EA reported decent earnings despite concerns over its titles
The picture drawn by the financial report turned out to be significantly more positive than many analysts expected it to be. In the quarter, the revenue grew about 9% year over year, signifying positive change despite the increased competition in the market (specifically, from the likes of Epic Games' Fortnite and several titles by Activision (ATVI) and Take-Two (TTWO)) and certain missteps that we will discuss later.
The major highlight is clearly the continuing growth of Live Services. It is reported by EA that digital net bookings associated with services grew about 24%, from $679 million in Q4 2018 to $845 million in Q4 2019. In light of the trend, it can be expected that the corporation could reach about $3 billion in net digital bookings from services already this financial year. Digital bookings allow video game corporations to retain a significantly higher portion of revenue, compared to physical sales. This acts as an additional source of income growth even during the times of low market growth.
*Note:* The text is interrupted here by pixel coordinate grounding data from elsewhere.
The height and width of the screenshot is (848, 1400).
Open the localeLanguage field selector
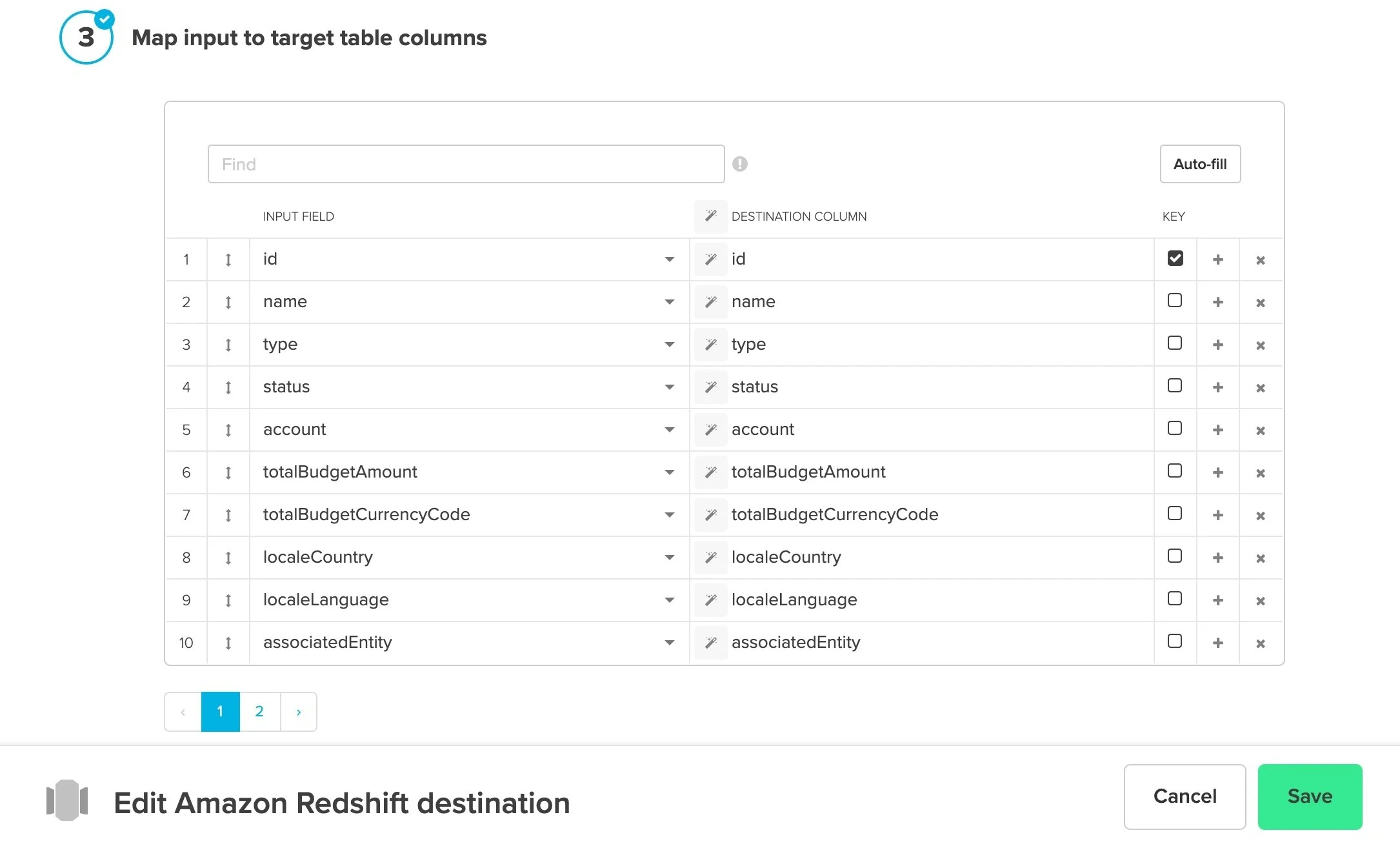tap(670, 600)

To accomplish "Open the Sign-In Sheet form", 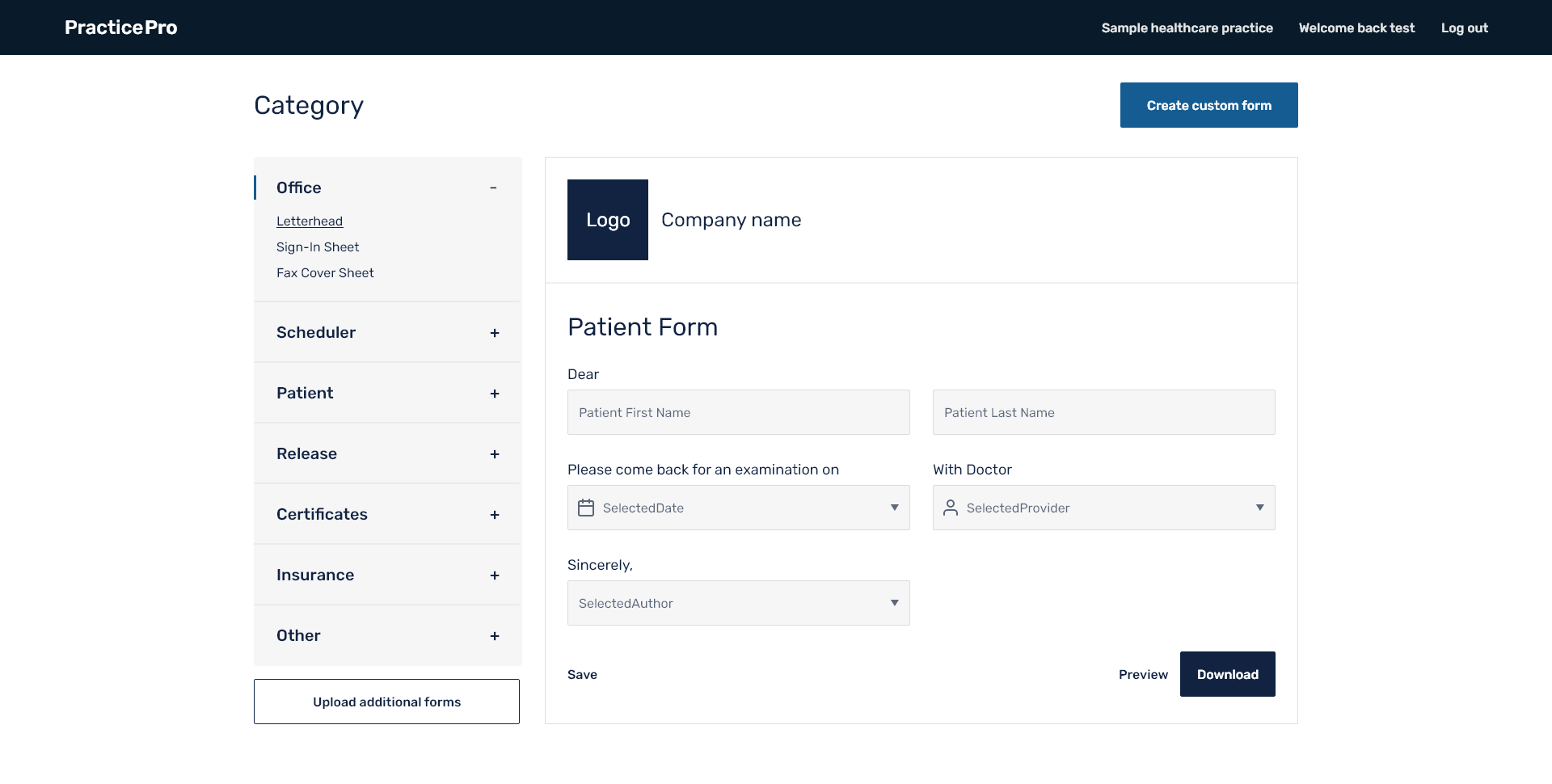I will tap(318, 247).
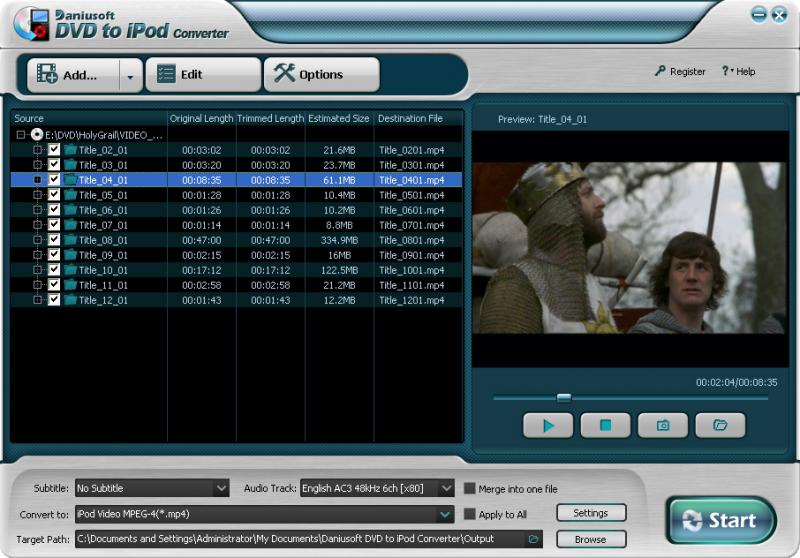Viewport: 800px width, 558px height.
Task: Enable the Apply to All checkbox
Action: [x=469, y=514]
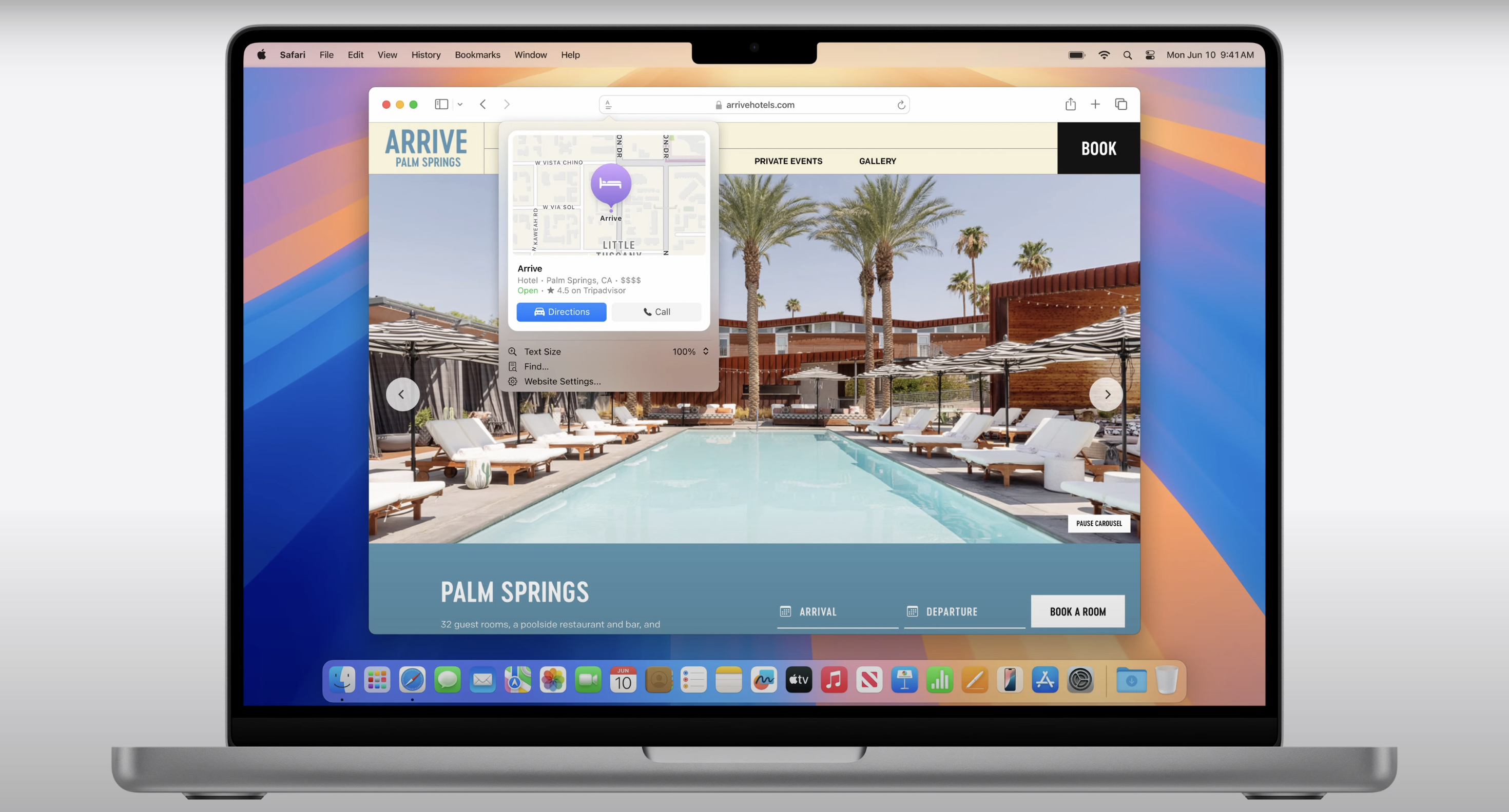
Task: Click the BOOK button on hotel website
Action: click(x=1098, y=147)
In total, "Services and other" category earned EA $3.36 billion in FY 2019, up from $2.56 billion a year ago.
(Source: FY 2019 Annual Report)
This point is important to note since EA's focus on recurring revenue, growing services, and shorter development cycles is a significant advantage for the stock, despite the fact that there can be some opposition from the gaming community (more information on the topic can be found here). This goes somewhat in contrast, for instance, to such companies as Take-Two, which are liked by players but rely on big hits with significant budgets to remain competitive.
The relevance of EA's business model is evident as it allowed the publisher to overcome the issues related to Anthem, the AAA (big budget, high quality) title launched in EA's Q4. To remind, the game experienced significant technical complications at launch, including server problems and bugs. This led to the fact that some players canceled their pre-orders or temporarily abandoned the game.
However, this did not prevent EA from growing its revenue by almost 9% in the quarter, mostly thanks to the unexpected success of the free-to-play title Apex Legends and general business diversification. Therefore, EA proved once again that having strong studios in its portfolio, coupled with an establishing a stable business model focused on cash flows, can reduce the risk of any failures.
These hidden growth drivers can boost the stock significantly by the end of 2019
It seems EA is well-positioned in the current video games market. However, what makes the stock attractive is the number of extremely valuable opportunities that can drive the stock price in the near future but are not included in the current analysts' forecasts.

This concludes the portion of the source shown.